The Clean Air Act provides two means of review of EPA action. There is a typical review section, Section 307, that allows appeals to the Courts of Appeals to this court alone in the case of national standards and there is a novel provision in Section 304 for "citizen suits" to be brought against the Administrator in District Court. Section 307, 3 which is exclusive in its terms, directs that petitions "for review of action of the Administrator in promulgating * * * any standard of performance under section (111)" may be filed only in this court and only "within 30 days from the date of such promulgation * * *." 42 U.S.C.A. § 1857h-5(b)(1). An appeal is allowed after that time "if such petition is based solely on grounds arising after such 30th day." Id. An action under Section 304, 4 on the other hand may be brought at any time, so long as the Administrator is given 60 days notice, whenever "there is alleged a failure of the Administrator to perform any act or duty under this chapter which is not discretionary with the Administrator." Id. § 1857h-2(a)(2). The other source of jurisdiction to review EPA action pertinent to this case is Section 10 of the APA, 5 U.S.C. §§ 701-706, which this court has found to be an independent source of jurisdiction for District Court review of much agency action regardless of the amount in controversy. 5 Scanwell Laboratories, Inc. v. Shaffer, 137 U.S.App.D.C. 371, 424 F.2d 859 (1970). See Pickus v. United States Board of Parole, 165 U.S.App.D.C. ---, --- & n. 4, 507 F.2d 1107, 1109 & n. 4 (1974) (setting out the cases in this circuit and discussing the split among the circuits).

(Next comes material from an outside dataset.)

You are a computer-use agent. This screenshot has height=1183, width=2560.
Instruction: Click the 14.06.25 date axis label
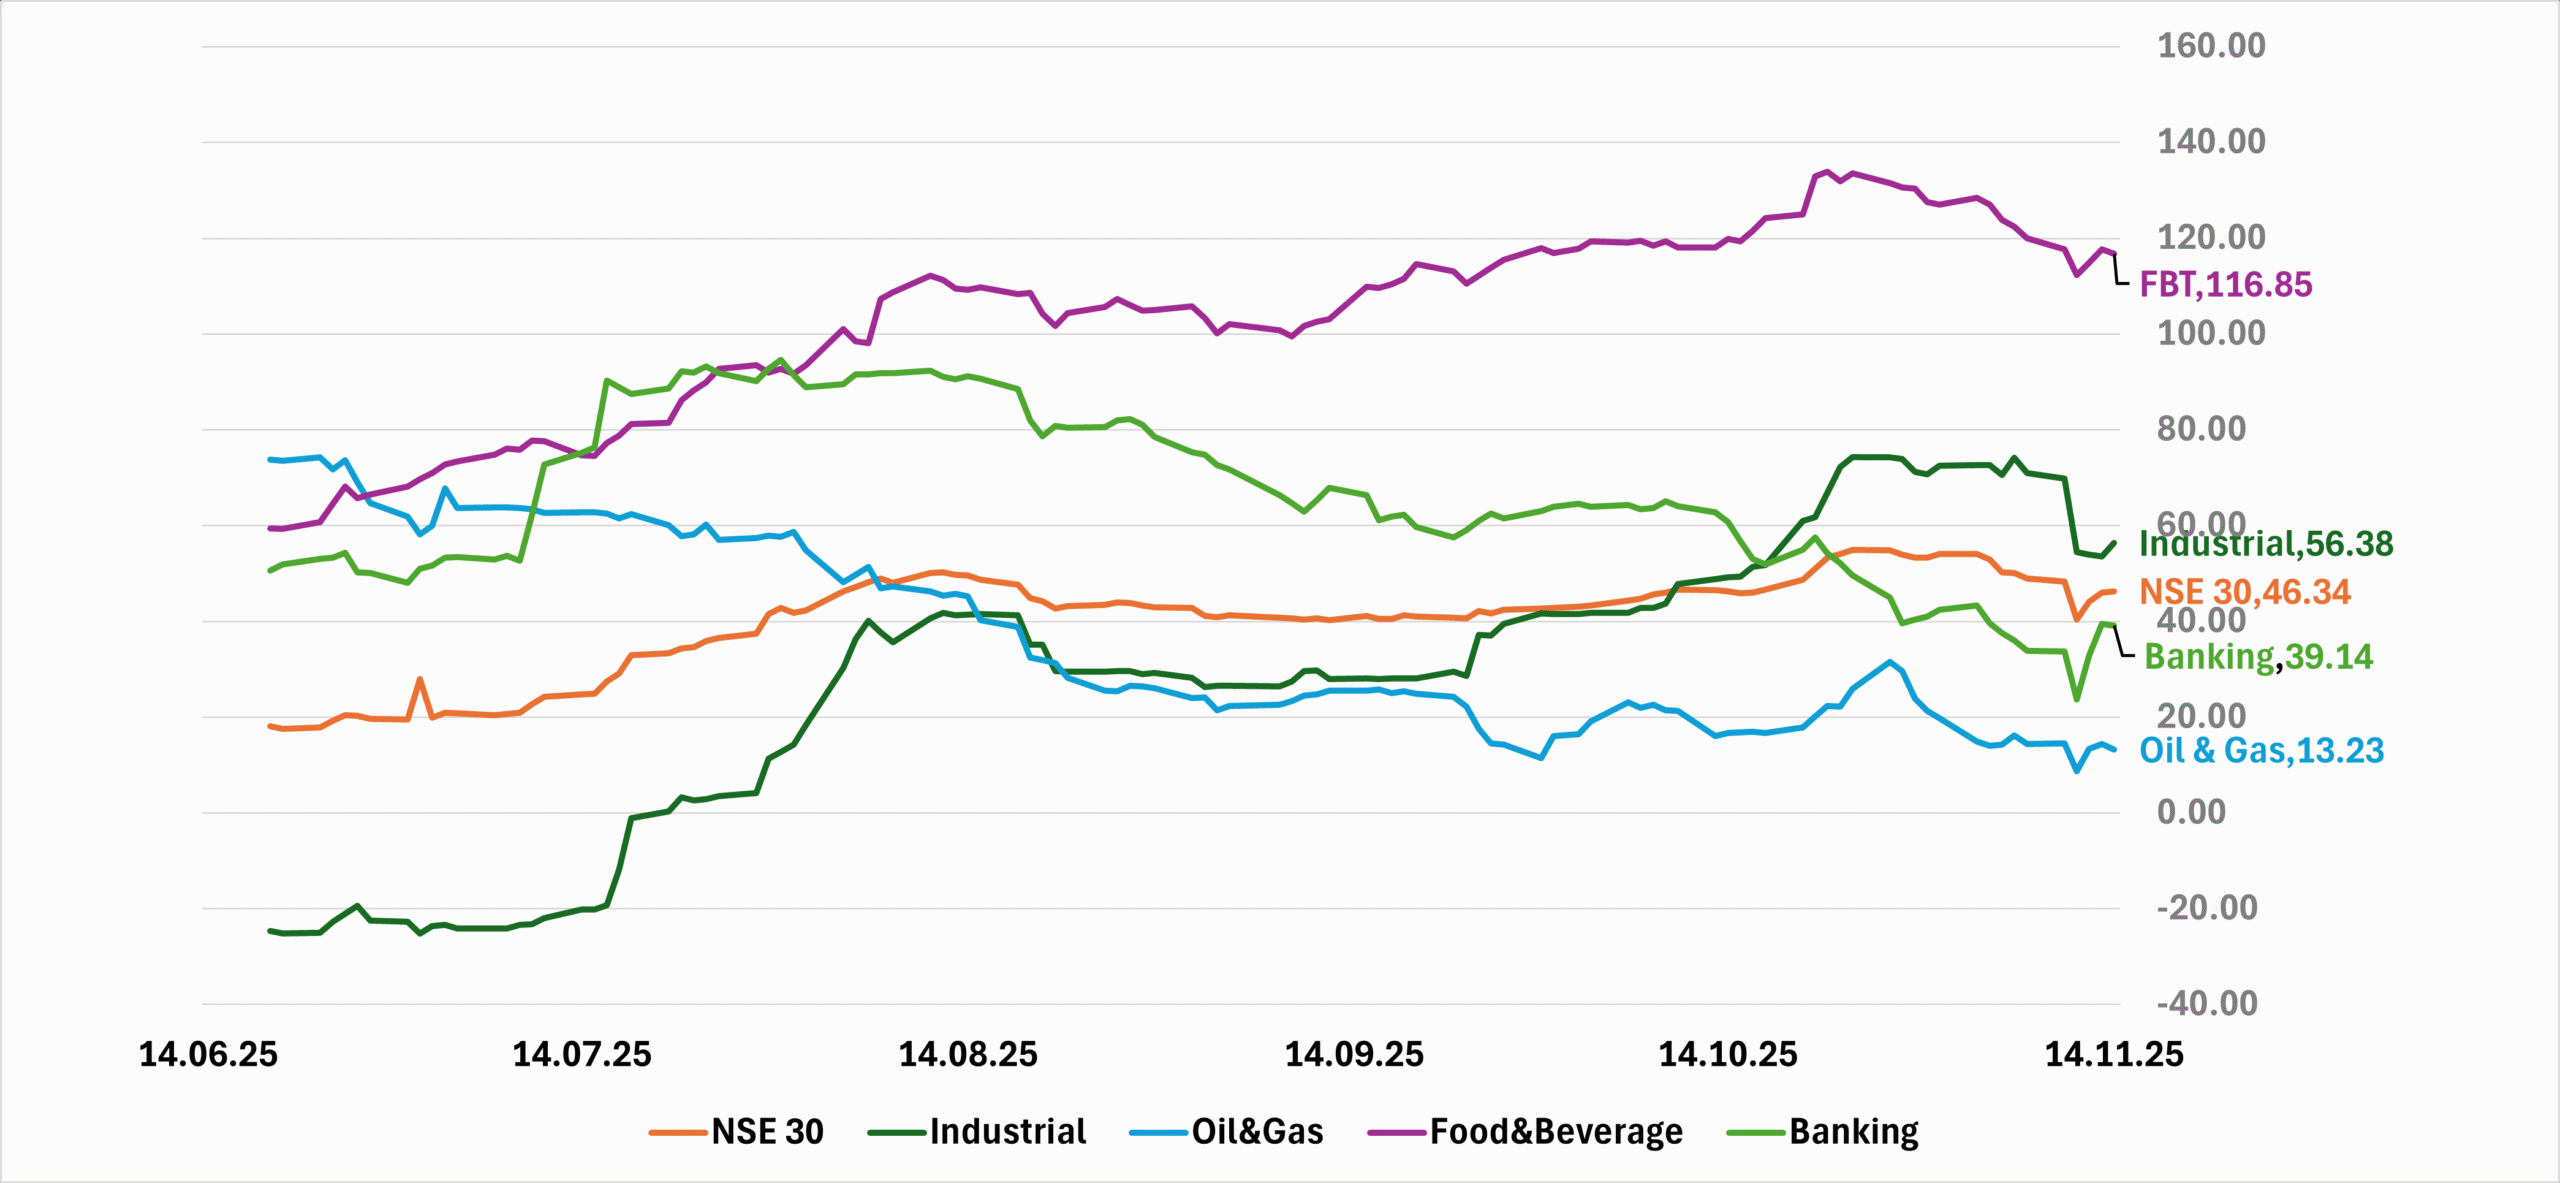[208, 1055]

In the District Court petitioners argued that the Administrator's refusal to revise the standard of performance for new coal-fired electric generating plants constituted a failure to perform a nondiscretionary duty, thereby conferring District Court jurisdiction under the citizen suit provisions of Section 304. First Amended Complaint for Injunctive Relief at 4, App. at 4. Additionally, they claimed that their letter of March 20, 1973 constituted a petition for amendment of a rule under 5 U.S.C. § 553(e) (1970), thereby making the EPA refusal to act reviewable under Section 10 of the APA. Id. While urging the validity of these bases of jurisdiction in their appeal in No. 74-1525, petitioners also argue, in their petition for review in No. 74-1587, that they seek review of the standard of performance under Section 307 solely on the basis of information arising after the original 30-day filing period. Brief for petitioners at 48-51. At oral argument counsel for petitioners made clear that it mattered little to him where review could be had, only that it could be had at all. Indeed throughout this case petitioners rely heavily on the general presumption of reviewability of administrative action, see Abbott Laboratories v. Gardner, 387 U.S. 136, 87 S.Ct. 1507, 18 L.Ed.2d 681 (1967), rather than on one provision over another. On the other hand, EPA argues, and we agree, that petitioners' challenge is to the "action of the Administrator in promulgating" the standard of performance, Section 307(b)(1), 42 U.S.C.A. § 1857h-5(b)(1). Since Section 307 is exclusive, this challenge is cognizable only in this court on a direct petition for review.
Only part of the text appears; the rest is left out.